2. Create expectations that even more
could be accomplished when Direct Instruction was implemented.
3. Increase the first author's
familiarity with the social organization of the school and with staff (and vice
versa). For at least 2 days a week for 2 months, the first author modeled
Precision Teaching of elemental classroom behaviors, such as lining up, raising
hands before asking questions, and interacting appropriately with peers
(Binder, 1996; Binder, Haughton, & Van Eyk, 1990;
Lindsley, 1991, 1993). The first author coached the
teacher to use these methods. Students' behaviors improved and the teacher
began used Precision Teaching methods; e.g., correcting inappropriate behavior,
strengthening tool skills for academic and social learning, and providing
sufficient practice and consistent reinforcement. As her competence and
confidence increased, children's appropriate behavior improved dramatically.
Several children were mainstreamed within 2 months.
Stage 3. Discussion of the Pilot Project with
Staff
The objectives were to: 1) transform staff's initial
interest into a strong shared mission; 2) continue demonstrating the first
author's commitment to the school, and not to Direct Instruction per se; and 3)
increase staff understanding of Direct Instruction as a way to create a small
community that could support its members.
One important activity was viewing a
videotape of Reading Mastery I lesson 154 in a kindergarten class at
Immediately after the viewing, the group
made decisions about details of the coming DI implementation. Specifically:
1. Teachers would do their own placement
testing
2. Groups would be cross-graded
throughout the kindergarten, 1st and 2nd grades.

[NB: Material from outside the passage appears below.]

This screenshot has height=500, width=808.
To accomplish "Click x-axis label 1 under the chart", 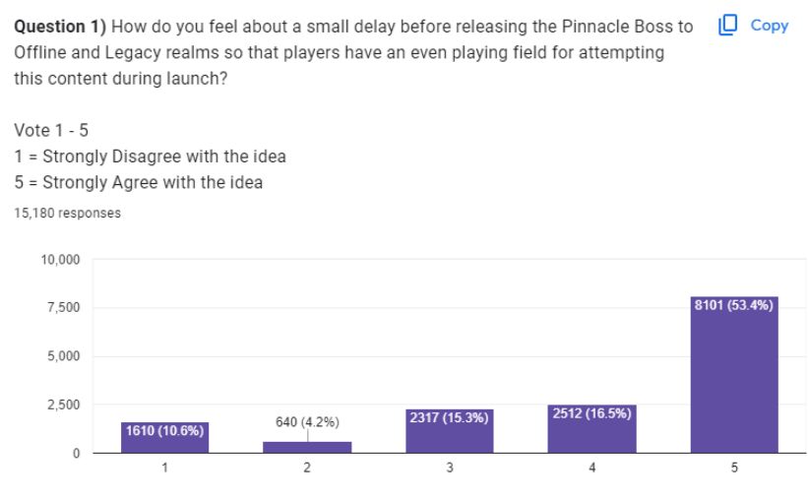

3. Teachers would not use all of the
materials in the Direct Instruction curricula. To save money, students would
use every other "take home" worksheet. Periodic testing materials
("checkouts") would not be used at all.
4. Teachers would share teacher kits.
5. Students would share reading books.
6. Students in Reading Recovery would not
participate. This was to avoid possible conflict between the Reading Recovery
and Direct Instruction teachers, and to avoid confusing the children.
This group meeting gave Riverside
teachers a clear vision of what they could achieve; provided a clear choice
between the relatively ineffective reading and language instruction they had
been using and the DI curricula being offered; connected Riverside staff with
teachers at the other local school where Direct Instruction was successful; and
focused attention on concrete tasks, and by doing so helped to create new roles
and identities as DI teachers.
Stage 4. Testing Children and Ordering Materials
Direct Instruction curricula consist of several levels. For example, Reading
Mastery has levels I-VI. Each level contains many lessons. Placement tests
(requiring 5-10 minutes per student) determine the exact beginning level and
lesson for each student. The 1st and 2nd authors helped test children in the
1st and 2nd grades that would be in the implementation. This enabled them to
get to know the teachers and students. The 2 kindergarten teachers tested their
own children in Reading Mastery and Language for Learning.
Placement tests took 3 days. The 1st and 2nd grade teachers used outcomes to
place children in groups and to order materials. The teachers also decided who
would teach which groups by matching their interests with the curricula.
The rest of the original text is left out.